Throughout the gospels Jesus shows a boundary-breaking presence but here we have a boundary-shaping reality. I believe what Jesus is doing, he is doing on behalf of his followers. He knows he has in front of him a woman who is not afraid to shake hell and run off demons if needed. Other words, he knows what type of faith she has.
When she starting crying out for Jesus to help her daughter, he remained silent. His disciples encouraged him to tell her to keep quiet. “She keeps shouting after us” (Luke 15:23), they said. He gave her the response that his disciples wanted him to give. He replied with a cultural response that they would have been familiar with – you dog! But when she persisted and refused to back down, “Yes, Lord, yet even the dogs eat the crumbs that fall from their masters table” (Luke 15:27), he responded in a way that would have dumb-founded the disciples. “Woman, great is your faith! Let it be done for you as you wish” (Luke 15:28).
Jesus plays the cultural bias, religious prejudice part and by doing so he highlights the absurdity of exclusion.

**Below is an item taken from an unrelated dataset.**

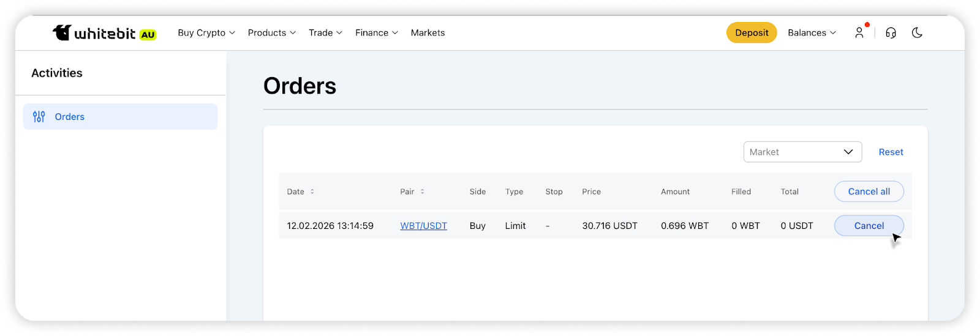
Task: Sort orders by Pair column arrows
Action: click(x=422, y=192)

There are many voices in our world that are silenced, lives that are oppressed, hope that is devastated, and situations that are simply demonic. As Dr. Brian Blount put it in a sermon to seminary students at Princeton, “It’s the kind of world Marvin Gaye sang about in his song entitled “Inner City Blues,” where he sang the line, “It makes me wanna holler and throw up both my hands.” Like the woman in today’s passage, when our children are being robbed of their life, it ought to make us wanna holler. When man-made barriers keep people from experiencing their God-given freedom, it ought to make us wanna holler. When borders stand in the way of someone’s safety, it ought to make us wanna holler. When children are abused, it ought to want to make us wanna holler. When the poor are taken advantage of, it ought to make us wanna holler. When someone is judged based on the color of their skin, it ought to make us wanna holler. When church traditions keep someone from experiencing the grace of God, it ought to make us wanna holler. When authority figures stand in the way of reconciliation, it ought to make us wanna holler. When healing is restricted, it ought to make us wanna holler.

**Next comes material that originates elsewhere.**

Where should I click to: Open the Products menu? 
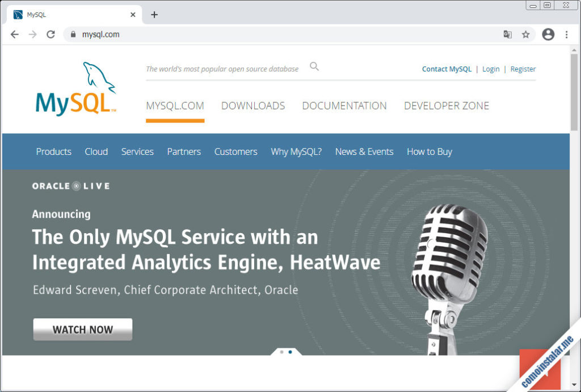point(53,151)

Dr. Brian Blount continues in his sermon, “I think this is why Mark (and Matthew) kept this story in their gospels. They wanted us to holler for transformation the way that woman hollered for the transformation of her daughter’s life situation……If that woman could stand up to Jesus, I think Jesus was telling us, we ought to be able to stand up to anybody else or anything else on this planet. ‘You want change?’ he seems to be telling the woman. ‘Then you’re gonna have to fight for it. You’re gonna have to raise your voice.’”
It is time for the church to recommit itself to hollering. It is time we show our compassion through our actions and with our words. May it be said that kids are safe, families are together, and bullies have been silenced because we hollered for justice. May it be said that country club neighborhoods are not places of loneliness because we hollered for community. May it be said that homeless shelters are empty because we hollered with our actions. May it be said that every person knows they are loved by God and the church regardless of race, sexuality, or disability because we hollered for love.
May it be that in our hollerin’ and the actions that follow, Christ hollers back and every demon is cast out and the world is more beautiful than ever before. Let’s get to hollerin’ church! Amen.